Each line in the entries below that holds the string "this" must be copied.

*** GIVEN RECORDS Section Begins ***

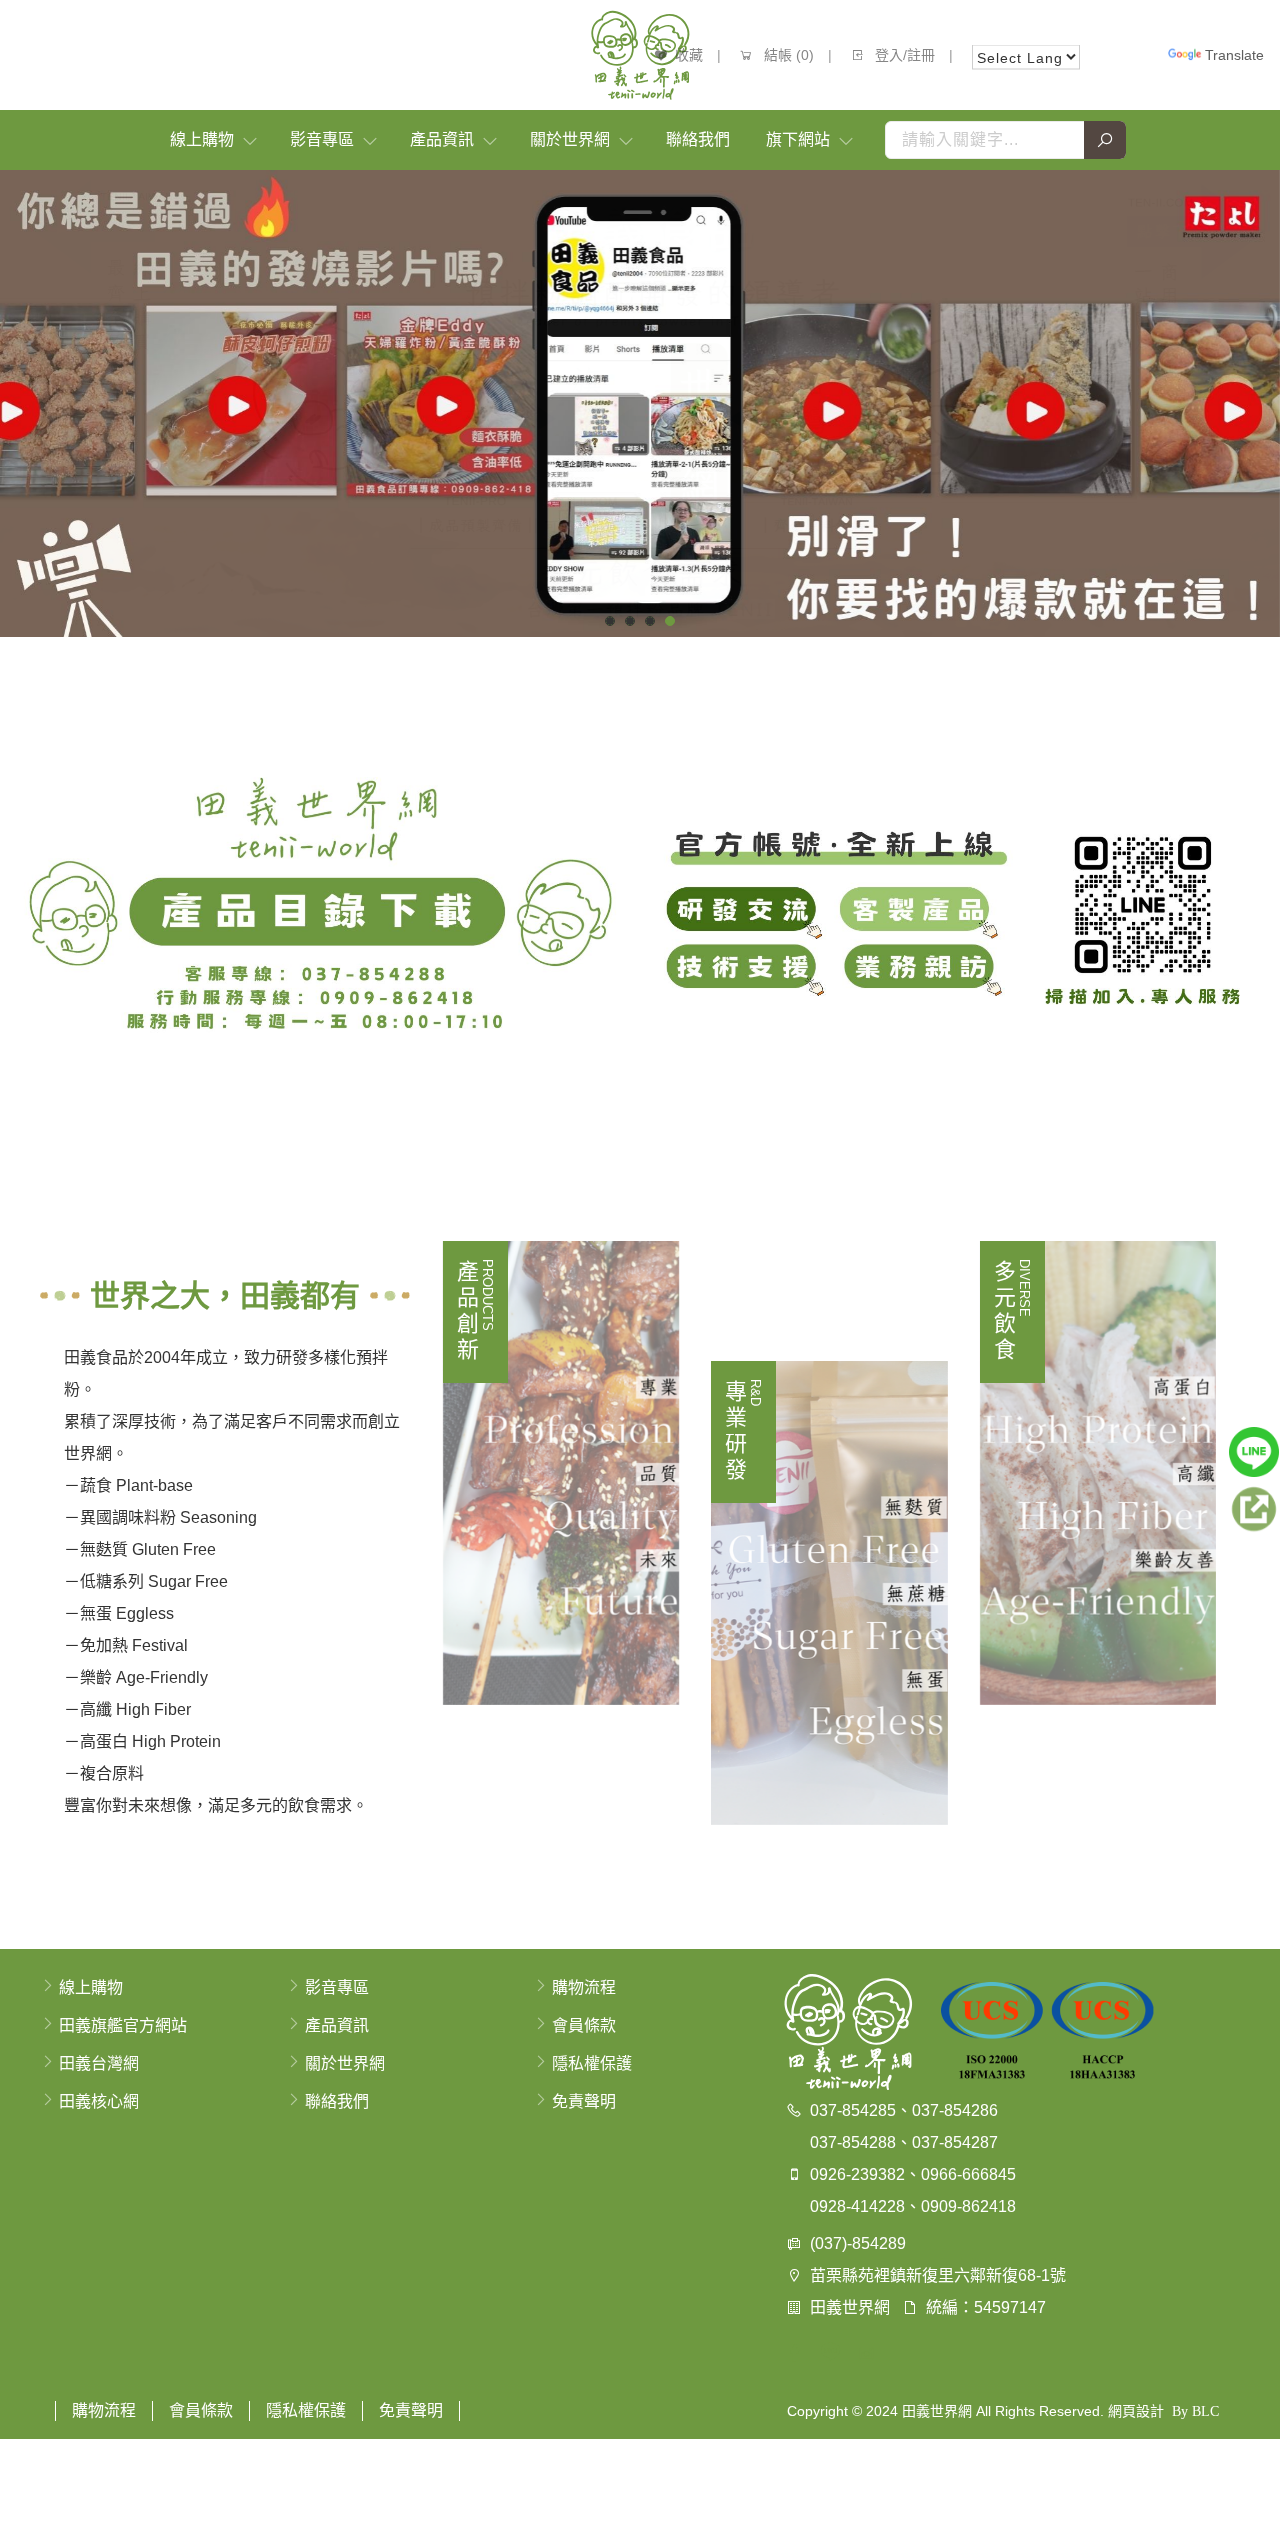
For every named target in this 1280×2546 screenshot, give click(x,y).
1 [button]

*** GIVEN RECORDS Section Ends ***
*** GIVEN RECORDS Section Begins ***

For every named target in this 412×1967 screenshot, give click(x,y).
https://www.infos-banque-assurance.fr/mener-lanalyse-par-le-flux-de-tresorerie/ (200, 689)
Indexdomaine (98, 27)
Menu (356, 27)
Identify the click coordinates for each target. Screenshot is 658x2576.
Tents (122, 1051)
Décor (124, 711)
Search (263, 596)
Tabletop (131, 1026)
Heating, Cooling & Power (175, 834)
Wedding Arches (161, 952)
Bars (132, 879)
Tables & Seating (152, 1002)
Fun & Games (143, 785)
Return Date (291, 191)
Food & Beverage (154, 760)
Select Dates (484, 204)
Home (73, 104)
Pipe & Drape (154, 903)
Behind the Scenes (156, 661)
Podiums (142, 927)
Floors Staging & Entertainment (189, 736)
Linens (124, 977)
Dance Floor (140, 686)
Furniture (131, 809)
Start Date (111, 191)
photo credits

*** GIVEN RECORDS Section Ends ***

» REPLY TO THE TASK:
For every named target in this 1280×2546 screenshot, give click(x,y).
For every named target in this 412×1967 screenshot, give click(x,y).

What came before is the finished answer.